We love those who know the worst of us and don’t turn their faces away.
– Walker Percy
I have discovered that most people have no one to talk to, no one, that is, who really wants
to listen. When it does at last dawn on a man that you really want to hear about his
business, the look that comes over his face is something to see.
– Walker Percy
My mother refused to let me fail. So I insisted.
– Walker Percy
The search is what anyone would undertake if he were not sunk in the everydayness of his
own life. To become aware of the possibility of the search is to be onto something. Not to be
onto something is to be in despair.
– Walker Percy
Why is it that one can look at a lion or a planet or an owl or at someone’s finger as long as
one pleases, but looking into the eyes of another person is, if prolonged past a second, a
perilous affair?
– Walker Percy
Hatred strikes me as one of the few signs of life remaining in the world. This is another thing
about the world which is upsidedown: All the friendly and likable people seem dead to me;
only the haters seem alive.
– Walker Percy
The enduring is something which must be accounted for. One cannot simply shrug it off.
– Walker Percy
Why did God make women so beautiful and man with such a loving heart?
– Walker Percy
Why is there such a gap between nonspeaking animals and speaking man, when there is no
other such gap in nature?
– Walker Percy
You live in a deranged age, more deranged that usual, because in spite of great scientific and
technological advances, man has not the faintest idea of who he is or what he is doing.
– Walker Percy
You can get all A’s and still flunk life.
– Walker Percy
Why it is that of all the billions and billions of strange objects in the Cosmos – novas, quasars,
pulsars, black holes – you are beyond doubt the strangest?
– Walker Percy
Before, I wandered as a diversion. Now I wander seriously and sit and read as a diversion.
– Walker Percy
School is disappointing. If science is exciting and art is exhilarating, the schools and universities
have achieved the not inconsiderable feat of rendering both dull. As every scientist and poet
knows, one discovers both vocations in spite of, not because of, school. It takes years to
recover from the stupor of being taught Shakespeare in English Lit and Wheatstone’s bridge in
Physics.
– Walker Percy
Not a single thing do I remember from the first trip but this: The sense of the place, the savor
of the genie-soul of the place which every place has or else is not a place… There it is as big
as life, the genie-soul of the place which, wherever you go, you must meet and master first
thing or be met and mastered.
– Walker Percy
But there remains the one unquestioned benefit of science: the longer and healthier life made
possible by modern medicine, the shorter work-hours made possible by technology, hence what
is perceived as the one certain reward of dreary life of home and the marketplace: Recreation.

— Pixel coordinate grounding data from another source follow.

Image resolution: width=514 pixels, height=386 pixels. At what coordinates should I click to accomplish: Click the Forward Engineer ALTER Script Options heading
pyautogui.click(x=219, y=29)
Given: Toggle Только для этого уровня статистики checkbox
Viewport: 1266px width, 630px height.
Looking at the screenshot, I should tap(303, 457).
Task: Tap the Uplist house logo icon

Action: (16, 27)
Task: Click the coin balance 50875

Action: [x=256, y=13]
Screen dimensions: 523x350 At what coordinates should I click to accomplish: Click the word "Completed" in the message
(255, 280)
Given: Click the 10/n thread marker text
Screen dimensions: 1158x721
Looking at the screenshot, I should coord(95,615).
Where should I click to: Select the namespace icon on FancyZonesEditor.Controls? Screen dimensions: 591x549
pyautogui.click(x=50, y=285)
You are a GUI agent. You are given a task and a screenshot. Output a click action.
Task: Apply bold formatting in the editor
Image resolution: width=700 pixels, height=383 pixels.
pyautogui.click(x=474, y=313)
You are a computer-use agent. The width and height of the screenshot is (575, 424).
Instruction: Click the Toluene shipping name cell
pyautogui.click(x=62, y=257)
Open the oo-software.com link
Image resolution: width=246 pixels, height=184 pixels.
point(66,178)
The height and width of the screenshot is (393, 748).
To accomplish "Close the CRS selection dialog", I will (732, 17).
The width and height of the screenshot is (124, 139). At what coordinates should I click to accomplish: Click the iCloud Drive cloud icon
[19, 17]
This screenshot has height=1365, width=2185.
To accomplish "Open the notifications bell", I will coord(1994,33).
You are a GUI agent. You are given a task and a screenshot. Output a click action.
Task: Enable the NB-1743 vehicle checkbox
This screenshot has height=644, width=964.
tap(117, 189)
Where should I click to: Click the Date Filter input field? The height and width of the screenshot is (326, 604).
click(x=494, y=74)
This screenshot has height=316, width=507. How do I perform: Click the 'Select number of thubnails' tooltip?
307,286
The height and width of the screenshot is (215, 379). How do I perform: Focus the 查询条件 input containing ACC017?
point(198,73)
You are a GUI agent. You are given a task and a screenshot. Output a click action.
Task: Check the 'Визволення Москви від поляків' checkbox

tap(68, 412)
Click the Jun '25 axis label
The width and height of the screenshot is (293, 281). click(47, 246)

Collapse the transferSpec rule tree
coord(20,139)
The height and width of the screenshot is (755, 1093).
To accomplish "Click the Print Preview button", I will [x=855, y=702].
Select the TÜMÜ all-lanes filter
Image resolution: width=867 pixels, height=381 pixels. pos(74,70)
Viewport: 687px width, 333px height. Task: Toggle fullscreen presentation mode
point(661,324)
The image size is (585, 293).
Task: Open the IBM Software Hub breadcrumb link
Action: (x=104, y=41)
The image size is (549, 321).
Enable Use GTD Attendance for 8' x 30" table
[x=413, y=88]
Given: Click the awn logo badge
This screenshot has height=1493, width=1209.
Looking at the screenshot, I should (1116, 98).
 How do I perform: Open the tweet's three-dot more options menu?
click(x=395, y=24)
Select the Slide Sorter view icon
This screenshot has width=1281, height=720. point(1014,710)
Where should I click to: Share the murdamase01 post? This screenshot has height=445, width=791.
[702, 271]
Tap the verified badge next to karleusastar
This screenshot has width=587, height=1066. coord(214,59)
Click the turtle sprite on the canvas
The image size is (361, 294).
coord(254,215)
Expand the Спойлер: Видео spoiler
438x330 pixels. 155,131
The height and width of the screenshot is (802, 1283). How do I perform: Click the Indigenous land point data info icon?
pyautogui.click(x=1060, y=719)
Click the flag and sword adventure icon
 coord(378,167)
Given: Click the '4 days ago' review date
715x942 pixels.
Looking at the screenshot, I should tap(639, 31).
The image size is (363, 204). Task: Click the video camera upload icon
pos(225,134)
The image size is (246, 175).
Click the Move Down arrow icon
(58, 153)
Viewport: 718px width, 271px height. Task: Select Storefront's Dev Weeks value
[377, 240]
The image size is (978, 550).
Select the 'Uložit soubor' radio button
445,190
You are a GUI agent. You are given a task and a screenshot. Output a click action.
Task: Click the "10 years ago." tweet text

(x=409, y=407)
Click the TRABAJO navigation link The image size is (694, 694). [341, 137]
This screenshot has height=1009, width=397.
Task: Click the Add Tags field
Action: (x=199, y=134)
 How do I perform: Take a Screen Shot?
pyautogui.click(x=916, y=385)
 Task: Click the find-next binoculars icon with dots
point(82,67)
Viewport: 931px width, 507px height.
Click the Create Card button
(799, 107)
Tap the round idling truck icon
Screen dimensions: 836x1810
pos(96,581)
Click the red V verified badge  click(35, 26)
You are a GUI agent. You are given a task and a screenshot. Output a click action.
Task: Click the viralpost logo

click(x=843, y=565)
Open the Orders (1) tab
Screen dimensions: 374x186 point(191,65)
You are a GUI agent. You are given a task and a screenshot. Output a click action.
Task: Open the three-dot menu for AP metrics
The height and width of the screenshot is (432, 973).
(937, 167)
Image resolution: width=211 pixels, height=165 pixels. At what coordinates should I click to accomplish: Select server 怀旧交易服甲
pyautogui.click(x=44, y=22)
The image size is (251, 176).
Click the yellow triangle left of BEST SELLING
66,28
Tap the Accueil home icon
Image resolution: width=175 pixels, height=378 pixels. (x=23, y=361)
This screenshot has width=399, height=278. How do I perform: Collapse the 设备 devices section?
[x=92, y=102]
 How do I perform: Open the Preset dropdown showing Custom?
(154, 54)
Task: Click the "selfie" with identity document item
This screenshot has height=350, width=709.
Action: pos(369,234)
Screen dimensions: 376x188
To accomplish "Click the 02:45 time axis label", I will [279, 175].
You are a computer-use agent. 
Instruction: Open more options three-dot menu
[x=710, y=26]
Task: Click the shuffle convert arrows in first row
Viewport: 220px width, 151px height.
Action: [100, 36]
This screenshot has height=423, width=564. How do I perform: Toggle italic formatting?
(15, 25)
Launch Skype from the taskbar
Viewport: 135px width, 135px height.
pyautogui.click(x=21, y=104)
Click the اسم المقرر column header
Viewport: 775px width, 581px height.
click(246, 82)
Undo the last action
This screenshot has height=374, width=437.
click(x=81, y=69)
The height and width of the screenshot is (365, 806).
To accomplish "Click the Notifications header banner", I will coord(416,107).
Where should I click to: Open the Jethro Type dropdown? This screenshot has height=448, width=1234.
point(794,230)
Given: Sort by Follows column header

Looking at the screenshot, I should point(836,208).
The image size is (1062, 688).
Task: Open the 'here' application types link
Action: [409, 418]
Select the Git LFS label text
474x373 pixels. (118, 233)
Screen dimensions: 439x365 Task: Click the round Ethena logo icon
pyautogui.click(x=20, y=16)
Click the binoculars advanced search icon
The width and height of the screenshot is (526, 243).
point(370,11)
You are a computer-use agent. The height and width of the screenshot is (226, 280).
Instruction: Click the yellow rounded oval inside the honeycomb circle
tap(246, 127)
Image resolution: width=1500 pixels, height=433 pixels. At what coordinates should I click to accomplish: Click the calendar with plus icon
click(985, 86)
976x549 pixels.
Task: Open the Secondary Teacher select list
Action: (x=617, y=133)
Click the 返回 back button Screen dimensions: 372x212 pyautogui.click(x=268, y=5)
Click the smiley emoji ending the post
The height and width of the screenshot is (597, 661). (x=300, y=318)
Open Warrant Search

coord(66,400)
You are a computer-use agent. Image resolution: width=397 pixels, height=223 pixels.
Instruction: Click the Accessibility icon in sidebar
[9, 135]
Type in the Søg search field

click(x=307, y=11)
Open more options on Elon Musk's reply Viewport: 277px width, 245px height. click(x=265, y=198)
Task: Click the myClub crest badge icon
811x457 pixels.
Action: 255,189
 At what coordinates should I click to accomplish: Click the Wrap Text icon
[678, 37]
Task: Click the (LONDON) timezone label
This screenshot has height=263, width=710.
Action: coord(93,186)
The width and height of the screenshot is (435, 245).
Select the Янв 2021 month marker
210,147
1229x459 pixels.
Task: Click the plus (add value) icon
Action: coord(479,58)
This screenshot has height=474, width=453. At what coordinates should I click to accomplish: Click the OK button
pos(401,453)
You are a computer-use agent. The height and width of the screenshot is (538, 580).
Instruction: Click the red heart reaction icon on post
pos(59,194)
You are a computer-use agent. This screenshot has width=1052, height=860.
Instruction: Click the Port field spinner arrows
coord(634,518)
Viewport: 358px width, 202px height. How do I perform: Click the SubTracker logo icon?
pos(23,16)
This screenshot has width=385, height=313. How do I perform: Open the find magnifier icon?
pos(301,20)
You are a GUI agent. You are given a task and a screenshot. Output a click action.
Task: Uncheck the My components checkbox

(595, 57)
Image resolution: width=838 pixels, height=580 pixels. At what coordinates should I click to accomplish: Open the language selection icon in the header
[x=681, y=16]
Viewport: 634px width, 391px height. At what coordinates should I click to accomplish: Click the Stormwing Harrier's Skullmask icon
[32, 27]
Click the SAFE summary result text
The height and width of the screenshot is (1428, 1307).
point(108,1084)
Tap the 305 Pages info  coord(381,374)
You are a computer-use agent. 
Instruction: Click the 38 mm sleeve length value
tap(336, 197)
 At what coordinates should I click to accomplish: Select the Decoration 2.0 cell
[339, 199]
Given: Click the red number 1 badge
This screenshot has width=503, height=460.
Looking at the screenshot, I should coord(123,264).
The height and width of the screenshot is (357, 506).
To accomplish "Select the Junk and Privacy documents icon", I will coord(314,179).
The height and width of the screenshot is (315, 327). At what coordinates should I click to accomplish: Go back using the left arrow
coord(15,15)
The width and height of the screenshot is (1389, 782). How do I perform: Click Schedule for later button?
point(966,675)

Recreation and good physical health appear to be the only ambivalent benefits of the
technological revolution.
– Walker Percy
Christians talk about the horror of sin, but they have overlooked something. They keep talking
as if everyone were a great sinner, when the truth is that nowadays one is hardly up to it.
There is very little sin in the depths of the malaise. The highest moment of a malaisian’s life can
be the moment when he manages to sin like a proper human.
– Walker Percy
As for hobbies, people with stimulating hobbies suffer from the most noxious of despairs since
they are tranquilized in their despair.